### Supplied passage:

He explains his work in the meetings as arranging “all the singles and doubles draws and I make sure the competition goes smoothly, rules are respected and there is fairness in all the decisions we make for the players.”
Rule breaking — anyone with a remote control and cable in the last week knows about Serena Williams’ temper tantrum that cost her a point during the final leg of the US Open and eventually, a spot in the final.
Sestini doesn’t talk about everything that happens on the tour. As he says, “When they [the players] have something private, they talk to us because obviously, we need to know if it affects their professional career. And of course, that stays private.” But it is likely he and his co-organizers had to hold an emergency meeting after Williams’ outburst on what to do should anyone on the men’s side fall into the same situation.
“That’s why we have rules. She lost it and said what she said. She’s human. She acknowledged her mistake, and now, I think everyone can move on,” he says.
Right before the tournament, US Open officials warned players against online blogging from the courts. Because of new media innovations like Twitter, Facebook and blog comments, Sestini says players should be extra careful with statements they write online, directly or anonymously.
“I make sure when there are delicate topics like Twitter and posting personal information on the web, whatever the portal is, you need to be careful. Sometimes, especially the young guys, people get carried away with all this new technology and how easy it is to get access to their private lives. The tour manager has to make them aware of the potential consequences of this.”
Sestini does talk about one part of the US Open: scheduling block difficulty. Organizing matches is like arranging a concert tour from opening act to main performer — it needs to happen in the right order.
“I can tell you one issue was basically when we schedule matches, we try to keep the sections in the draws as close as possible so when the players are competing, they’ll play more or less at the same time. One day, that didn’t happen. It was very important for television that two matches be played at Arthur Ashe Stadium, one in the day session and one in the night session,” he says.

### Given exercise:
Check each statement against the passage about Sestini. Answer yes or no, and quote the exact words from the passage that decide it. 1. Sestini says private matters players share with the tour are kept private. 2. US Open officials warned players against blogging from the courts after the tournament ended. 3. Television wanted two matches played at Arthur Ashe Stadium in the same session.

### Supplied data:

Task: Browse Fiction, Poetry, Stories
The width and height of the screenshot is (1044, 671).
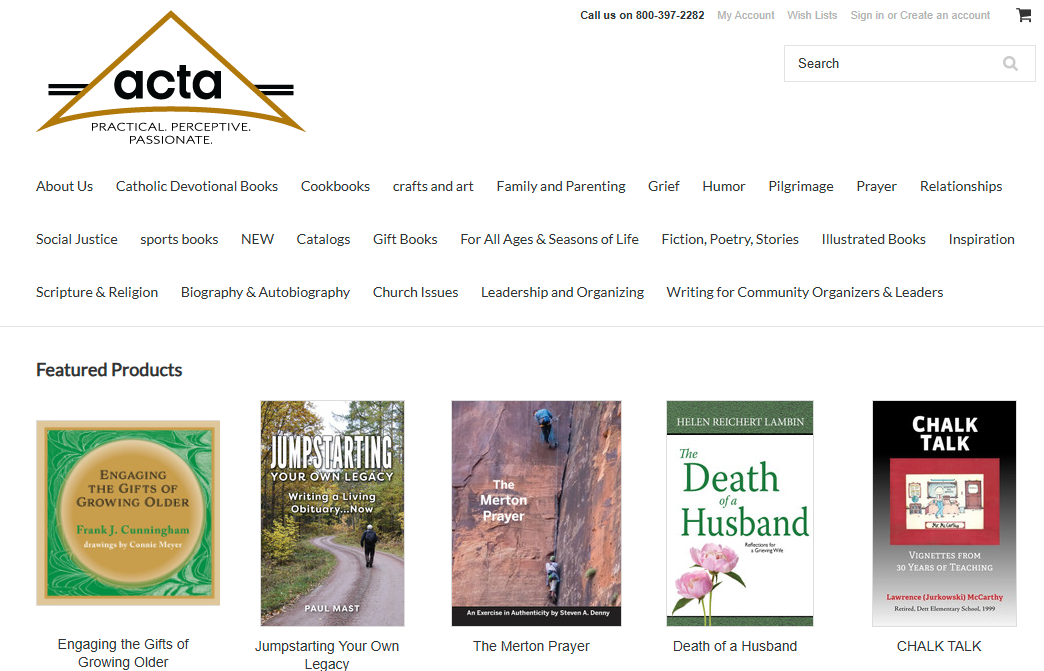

### Reply:
1. Yes: "And of course, that stays private."
2. No: "Right before the tournament, US Open officials warned players against online blogging from the courts."
3. No: "one in the day session and one in the night session"